We shall address the midrashic story in the Talmud Bavli in the same way that we addressed “stories of the Sages:“ an analysis of the story on its own, followed by a broader view of its context within the sugya and an attempt to understand how a reading of the story within its context contributes to the story and/or the sugya. The story we will examine here records the illness and prayer of King Chizkiyahu.
b. The biblical story
The story of Chizkiyahu’s illness and his recovery is recounted in the Talmud Bavli in Massekhet Berakhot 10a-b, based on the biblical account which appears both in Melakhim II (20:1-11) and in Yeshayahu (Chapter 38). Let us first review the account, as it appears in Sefer Melakhim:
“In those days, Chizkiyahu fell deathly ill. And the prophet Yeshayahu, son of Amotz, came to him, and said to him: ‘Thus says the Lord, Set your house in order, for you shall die, and not live.’ Then he turned his face to the wall, and prayed to the Lord, saying, ‘I beseech You, O Lord; remember now how I have walked before You in truth and with a perfect heart, and have done that which is good in Your sight.’ And Chizkiyahu wept bitterly. And it came to pass, before Yeshayahu had gone out into the middle court, that the word of the Lord came to him, saying: ‘Turn back, and tell Chizkiyahu, the prince of My people: Thus says the Lord, the God of David your father: I have heard your prayer, I have seen your tears; behold, I will heal you; on the third day you shall go up to the House of the Lord. And I will add to your days fifteen years, and I will deliver you and this city out of the hand of the king of Ashur, and I will defend this city for My own sake, and for the sake of My servant, David.’ And Yeshayahu said, ‘Take a cake of figs.’ And they took and laid it upon the festering place, and he recovered. And Chizkiyahu said to Yeshayahu, ‘What shall be the sign that the Lord will heal me, and that I shall go up into the House of the Lord on the third day?’ And Yeshayahu said, ‘This shall be your sign from the Lord that the Lord will do the thing that He has spoken: shall the shadow go forward ten degrees, or shall it go backward ten degrees?’ And Chizkiyahu answered, ‘It is easier for the shadow to go down ten degrees; no, but let the shadow return backward ten degrees.’ And Yeshayahu the prophet cried to the Lord, and He brought the shadow ten degrees backward, by which it had gone down in the dial of Achaz.”
The first three verses here tell of the king’s illness, his message from the prophet Yeshayahu that he will not recover, and his prayer.

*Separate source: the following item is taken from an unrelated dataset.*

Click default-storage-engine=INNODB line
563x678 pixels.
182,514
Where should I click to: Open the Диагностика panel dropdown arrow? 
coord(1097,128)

The text then goes on to record the prophecy revealed to Yeshayahu, according to which Chizkiyahu’s prayer has been accepted. The story then details the manner in which Yeshayahu heals Chizkiyahu, Chizkiyahu’s request for a sign, and the sign’s fulfillment. The reason for our division of the verses in this manner is that the story recorded in the Bavli focuses on the plot and midrashim pertaining to the first three verses only, as we shall see.
c. The story in the Talmud Bavli, Massekhet Berakhot 10a-b
R. Himnuna said: What is the meaning of the verse (Kohelet 8), “Who is like the wise man, and who knows the interpretation of a thing [pesher davar]?” [It means,] Who is like the Holy One, blessed be He, Who knew how to effect reconciliation [peshara] between two righteous men – Chizkiyahu and Yeshayahu. Chizkiyahu said, “Let Yeshayahu come to me, for so we find in the case of Eliyahu, that he went to Achav, as it is written (Melakhim I 18), ‘And Eliyahu went to show himself to Achav.’” Yeshayahu said, “Let Chizkiyahu come to me, for so we find in the case of Yehoram, son of Achav, that he went to Elisha.” What did the Holy One, blessed be He, do? He brought suffering upon Chizkiyahu, and then said to Yeshayahu, “Go and visit the sick” – as it is written (Melakhim II 20, Yeshayahu 38), ‘In those days Chizkiyahu fell deathly ill. And the prophet Yeshayahu, son of Amotz, came to him, and said to him: Thus says the Lord (of Hosts), Set your house in order, for you shall die, and not live.’ What is the meaning of [the seemingly repetitive formula], ‘You shall die and not live’? ‘You shall die’ – in this world, ‘and not live’ – in the World to Come.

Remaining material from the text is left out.